Untuk memperkuat program kemandirian ekonomi warga binaan melalui optimalisasi teknologi digital dan marketplace agar produk memiliki daya saing dan akses pasar lebih luas.
Melalui sinergi lintas sektor, perumusan kebijakan strategis, serta kolaborasi dengan pemangku kepentingan di bidang digitalisasi dan kewirausahaan.
“Kegiatan FGD ini merupakan momentum penting bagi kami dalam mendorong transformasi pembinaan yang adaptif terhadap perkembangan teknologi. Digitalisasi pemasaran melalui marketplace bukan hanya membuka akses pasar yang lebih luas bagi produk warga binaan, tetapi juga menjadi sarana strategis dalam membangun kemandirian ekonomi yang inklusif dan berkelanjutan. Kami berkomitmen untuk terus memperkuat sinergi dengan seluruh pemangku kepentingan agar hasil karya warga binaan mampu bersaing dan memberikan dampak nyata dalam proses reintegrasi sosial mereka ke tengah masyarakat,” tegas Indar Laya.
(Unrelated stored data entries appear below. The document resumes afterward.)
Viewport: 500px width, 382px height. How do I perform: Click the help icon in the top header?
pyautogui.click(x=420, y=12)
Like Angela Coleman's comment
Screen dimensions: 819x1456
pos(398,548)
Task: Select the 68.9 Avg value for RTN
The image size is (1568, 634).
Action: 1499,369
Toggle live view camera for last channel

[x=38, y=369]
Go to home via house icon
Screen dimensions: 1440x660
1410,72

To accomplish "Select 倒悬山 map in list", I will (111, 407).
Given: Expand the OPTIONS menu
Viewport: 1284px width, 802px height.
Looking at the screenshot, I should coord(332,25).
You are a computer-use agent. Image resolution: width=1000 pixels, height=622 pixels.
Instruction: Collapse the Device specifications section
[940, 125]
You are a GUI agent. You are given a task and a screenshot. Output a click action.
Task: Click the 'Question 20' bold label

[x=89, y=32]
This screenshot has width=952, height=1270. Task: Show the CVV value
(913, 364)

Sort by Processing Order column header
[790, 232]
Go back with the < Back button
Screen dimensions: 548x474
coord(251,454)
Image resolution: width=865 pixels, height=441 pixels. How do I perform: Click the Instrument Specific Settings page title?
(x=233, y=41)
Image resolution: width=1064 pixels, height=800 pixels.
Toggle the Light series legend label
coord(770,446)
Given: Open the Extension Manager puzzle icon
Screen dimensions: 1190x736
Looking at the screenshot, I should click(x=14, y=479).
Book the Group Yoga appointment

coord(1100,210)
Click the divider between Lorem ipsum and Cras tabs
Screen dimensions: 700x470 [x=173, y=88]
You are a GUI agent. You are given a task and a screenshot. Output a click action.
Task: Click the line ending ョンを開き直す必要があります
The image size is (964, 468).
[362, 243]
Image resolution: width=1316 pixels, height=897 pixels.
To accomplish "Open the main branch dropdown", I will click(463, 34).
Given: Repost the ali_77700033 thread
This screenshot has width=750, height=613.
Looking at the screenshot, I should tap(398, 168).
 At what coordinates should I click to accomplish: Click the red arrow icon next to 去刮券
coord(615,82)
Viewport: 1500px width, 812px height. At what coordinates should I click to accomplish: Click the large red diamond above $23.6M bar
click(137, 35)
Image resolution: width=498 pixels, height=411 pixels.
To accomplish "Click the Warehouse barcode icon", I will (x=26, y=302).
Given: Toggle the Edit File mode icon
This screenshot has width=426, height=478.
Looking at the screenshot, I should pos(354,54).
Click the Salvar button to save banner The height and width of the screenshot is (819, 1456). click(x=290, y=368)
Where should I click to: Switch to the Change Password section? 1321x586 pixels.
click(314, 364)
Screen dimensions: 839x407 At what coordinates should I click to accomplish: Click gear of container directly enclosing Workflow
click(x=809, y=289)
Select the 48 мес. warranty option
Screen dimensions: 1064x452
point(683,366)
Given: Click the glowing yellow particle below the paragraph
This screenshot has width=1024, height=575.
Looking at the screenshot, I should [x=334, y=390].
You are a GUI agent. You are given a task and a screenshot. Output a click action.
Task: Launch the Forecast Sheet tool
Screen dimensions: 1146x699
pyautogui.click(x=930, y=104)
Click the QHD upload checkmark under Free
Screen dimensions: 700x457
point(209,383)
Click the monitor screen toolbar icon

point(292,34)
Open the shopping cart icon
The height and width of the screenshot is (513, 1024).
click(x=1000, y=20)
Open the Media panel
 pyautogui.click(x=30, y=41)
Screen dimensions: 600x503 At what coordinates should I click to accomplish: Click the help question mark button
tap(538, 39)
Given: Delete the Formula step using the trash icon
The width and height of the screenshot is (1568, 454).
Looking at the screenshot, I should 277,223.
Melalui kegiatan ini, diharapkan terbangun formulasi kebijakan yang konkret dan implementatif, sehingga produk warga binaan tidak hanya bernilai ekonomis, tetapi juga menjadi simbol keberhasilan pembinaan berbasis pemberdayaan dan transformasi digital di lingkungan pemasyarakatan.